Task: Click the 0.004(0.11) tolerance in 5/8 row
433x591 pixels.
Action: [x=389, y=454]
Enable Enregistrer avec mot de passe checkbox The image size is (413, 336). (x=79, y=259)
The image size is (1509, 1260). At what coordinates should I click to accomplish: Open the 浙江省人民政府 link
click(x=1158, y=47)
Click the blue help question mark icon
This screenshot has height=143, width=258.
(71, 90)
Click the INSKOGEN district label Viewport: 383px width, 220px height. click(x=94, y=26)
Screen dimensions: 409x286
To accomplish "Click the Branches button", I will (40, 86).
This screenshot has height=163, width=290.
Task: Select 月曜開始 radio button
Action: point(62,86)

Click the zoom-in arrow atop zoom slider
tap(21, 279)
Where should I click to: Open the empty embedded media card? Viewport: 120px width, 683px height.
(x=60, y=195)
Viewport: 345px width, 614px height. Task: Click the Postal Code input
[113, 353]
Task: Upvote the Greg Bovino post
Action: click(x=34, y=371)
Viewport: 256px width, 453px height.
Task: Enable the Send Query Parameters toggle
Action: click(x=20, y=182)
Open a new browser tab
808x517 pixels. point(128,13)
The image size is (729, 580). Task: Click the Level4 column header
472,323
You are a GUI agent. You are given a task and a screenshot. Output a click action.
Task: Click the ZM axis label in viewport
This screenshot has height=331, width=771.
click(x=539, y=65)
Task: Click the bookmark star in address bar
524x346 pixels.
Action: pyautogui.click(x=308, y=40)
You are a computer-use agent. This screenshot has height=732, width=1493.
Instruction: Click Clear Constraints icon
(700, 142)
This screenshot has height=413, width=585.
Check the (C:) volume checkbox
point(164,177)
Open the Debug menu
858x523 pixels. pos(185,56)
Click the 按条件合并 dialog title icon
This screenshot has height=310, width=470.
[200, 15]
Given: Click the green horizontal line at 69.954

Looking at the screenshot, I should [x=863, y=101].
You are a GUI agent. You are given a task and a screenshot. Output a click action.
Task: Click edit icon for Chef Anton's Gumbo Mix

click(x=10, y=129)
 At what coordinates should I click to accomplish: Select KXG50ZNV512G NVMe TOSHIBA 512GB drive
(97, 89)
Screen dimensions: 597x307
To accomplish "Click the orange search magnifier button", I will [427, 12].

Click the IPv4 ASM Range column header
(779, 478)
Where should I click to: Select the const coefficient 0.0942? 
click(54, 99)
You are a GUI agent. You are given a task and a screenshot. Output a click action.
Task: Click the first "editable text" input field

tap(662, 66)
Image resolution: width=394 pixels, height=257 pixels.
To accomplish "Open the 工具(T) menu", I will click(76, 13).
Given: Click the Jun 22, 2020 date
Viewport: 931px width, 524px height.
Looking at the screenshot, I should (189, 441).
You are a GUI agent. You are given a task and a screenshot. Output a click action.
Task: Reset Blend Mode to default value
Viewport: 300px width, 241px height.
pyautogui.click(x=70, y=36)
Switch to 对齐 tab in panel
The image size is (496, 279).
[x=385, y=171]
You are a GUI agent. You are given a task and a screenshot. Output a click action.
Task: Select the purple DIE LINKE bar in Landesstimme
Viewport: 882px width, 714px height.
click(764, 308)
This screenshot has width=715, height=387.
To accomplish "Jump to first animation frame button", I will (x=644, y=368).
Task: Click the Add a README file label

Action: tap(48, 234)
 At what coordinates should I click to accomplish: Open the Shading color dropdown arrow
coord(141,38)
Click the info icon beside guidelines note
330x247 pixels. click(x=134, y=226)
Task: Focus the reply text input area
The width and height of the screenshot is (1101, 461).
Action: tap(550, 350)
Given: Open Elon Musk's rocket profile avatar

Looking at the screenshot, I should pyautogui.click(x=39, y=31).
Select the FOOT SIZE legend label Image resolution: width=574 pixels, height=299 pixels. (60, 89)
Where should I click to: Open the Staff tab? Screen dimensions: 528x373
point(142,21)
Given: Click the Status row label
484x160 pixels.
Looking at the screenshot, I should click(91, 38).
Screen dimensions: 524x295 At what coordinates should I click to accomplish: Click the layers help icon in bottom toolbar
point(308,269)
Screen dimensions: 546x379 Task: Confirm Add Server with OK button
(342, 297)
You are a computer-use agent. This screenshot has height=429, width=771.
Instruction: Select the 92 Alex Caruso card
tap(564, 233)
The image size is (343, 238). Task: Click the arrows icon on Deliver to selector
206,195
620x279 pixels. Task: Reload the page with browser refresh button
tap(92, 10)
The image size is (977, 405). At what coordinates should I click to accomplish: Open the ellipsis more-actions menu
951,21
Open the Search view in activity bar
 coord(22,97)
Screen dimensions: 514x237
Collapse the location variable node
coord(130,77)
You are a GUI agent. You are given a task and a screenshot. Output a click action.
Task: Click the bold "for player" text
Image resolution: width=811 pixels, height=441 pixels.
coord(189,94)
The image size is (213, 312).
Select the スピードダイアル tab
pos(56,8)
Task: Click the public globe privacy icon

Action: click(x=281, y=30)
━━━━
Output the whole listing exactly as given.

Task: Click the 0.004(0.11) tolerance in 5/8 row
433x591 pixels.
Action: [x=389, y=454]
Enable Enregistrer avec mot de passe checkbox The image size is (413, 336). (x=79, y=259)
The image size is (1509, 1260). At what coordinates should I click to accomplish: Open the 浙江省人民政府 link
click(x=1158, y=47)
Click the blue help question mark icon
This screenshot has height=143, width=258.
(71, 90)
Click the INSKOGEN district label Viewport: 383px width, 220px height. click(x=94, y=26)
Screen dimensions: 409x286
To accomplish "Click the Branches button", I will (40, 86).
This screenshot has height=163, width=290.
Task: Select 月曜開始 radio button
Action: point(62,86)

Click the zoom-in arrow atop zoom slider
tap(21, 279)
Where should I click to: Open the empty embedded media card? Viewport: 120px width, 683px height.
(x=60, y=195)
Viewport: 345px width, 614px height. Task: Click the Postal Code input
[113, 353]
Task: Upvote the Greg Bovino post
Action: click(x=34, y=371)
Viewport: 256px width, 453px height.
Task: Enable the Send Query Parameters toggle
Action: click(x=20, y=182)
Open a new browser tab
808x517 pixels. point(128,13)
The image size is (729, 580). Task: Click the Level4 column header
472,323
You are a GUI agent. You are given a task and a screenshot. Output a click action.
Task: Click the ZM axis label in viewport
This screenshot has height=331, width=771.
click(x=539, y=65)
Task: Click the bookmark star in address bar
524x346 pixels.
Action: pyautogui.click(x=308, y=40)
You are a computer-use agent. This screenshot has height=732, width=1493.
Instruction: Click Clear Constraints icon
(700, 142)
This screenshot has height=413, width=585.
Check the (C:) volume checkbox
point(164,177)
Open the Debug menu
858x523 pixels. pos(185,56)
Click the 按条件合并 dialog title icon
This screenshot has height=310, width=470.
[200, 15]
Given: Click the green horizontal line at 69.954

Looking at the screenshot, I should [x=863, y=101].
You are a GUI agent. You are given a task and a screenshot. Output a click action.
Task: Click edit icon for Chef Anton's Gumbo Mix

click(x=10, y=129)
 At what coordinates should I click to accomplish: Select KXG50ZNV512G NVMe TOSHIBA 512GB drive
(97, 89)
Screen dimensions: 597x307
To accomplish "Click the orange search magnifier button", I will [427, 12].

Click the IPv4 ASM Range column header
(779, 478)
Where should I click to: Select the const coefficient 0.0942? 
click(54, 99)
You are a GUI agent. You are given a task and a screenshot. Output a click action.
Task: Click the first "editable text" input field

tap(662, 66)
Image resolution: width=394 pixels, height=257 pixels.
To accomplish "Open the 工具(T) menu", I will click(76, 13).
Given: Click the Jun 22, 2020 date
Viewport: 931px width, 524px height.
Looking at the screenshot, I should (189, 441).
You are a GUI agent. You are given a task and a screenshot. Output a click action.
Task: Reset Blend Mode to default value
Viewport: 300px width, 241px height.
pyautogui.click(x=70, y=36)
Switch to 对齐 tab in panel
The image size is (496, 279).
[x=385, y=171]
You are a GUI agent. You are given a task and a screenshot. Output a click action.
Task: Select the purple DIE LINKE bar in Landesstimme
Viewport: 882px width, 714px height.
click(764, 308)
This screenshot has width=715, height=387.
To accomplish "Jump to first animation frame button", I will (x=644, y=368).
Task: Click the Add a README file label

Action: tap(48, 234)
 At what coordinates should I click to accomplish: Open the Shading color dropdown arrow
coord(141,38)
Click the info icon beside guidelines note
330x247 pixels. click(x=134, y=226)
Task: Focus the reply text input area
The width and height of the screenshot is (1101, 461).
Action: tap(550, 350)
Given: Open Elon Musk's rocket profile avatar

Looking at the screenshot, I should pyautogui.click(x=39, y=31).
Select the FOOT SIZE legend label Image resolution: width=574 pixels, height=299 pixels. (60, 89)
Where should I click to: Open the Staff tab? Screen dimensions: 528x373
point(142,21)
Given: Click the Status row label
484x160 pixels.
Looking at the screenshot, I should click(91, 38).
Screen dimensions: 524x295 At what coordinates should I click to accomplish: Click the layers help icon in bottom toolbar
point(308,269)
Screen dimensions: 546x379 Task: Confirm Add Server with OK button
(342, 297)
You are a computer-use agent. This screenshot has height=429, width=771.
Instruction: Select the 92 Alex Caruso card
tap(564, 233)
The image size is (343, 238). Task: Click the arrows icon on Deliver to selector
206,195
620x279 pixels. Task: Reload the page with browser refresh button
tap(92, 10)
The image size is (977, 405). At what coordinates should I click to accomplish: Open the ellipsis more-actions menu
951,21
Open the Search view in activity bar
 coord(22,97)
Screen dimensions: 514x237
Collapse the location variable node
coord(130,77)
You are a GUI agent. You are given a task and a screenshot. Output a click action.
Task: Click the bold "for player" text
Image resolution: width=811 pixels, height=441 pixels.
coord(189,94)
The image size is (213, 312).
Select the スピードダイアル tab
pos(56,8)
Task: Click the public globe privacy icon

Action: click(x=281, y=30)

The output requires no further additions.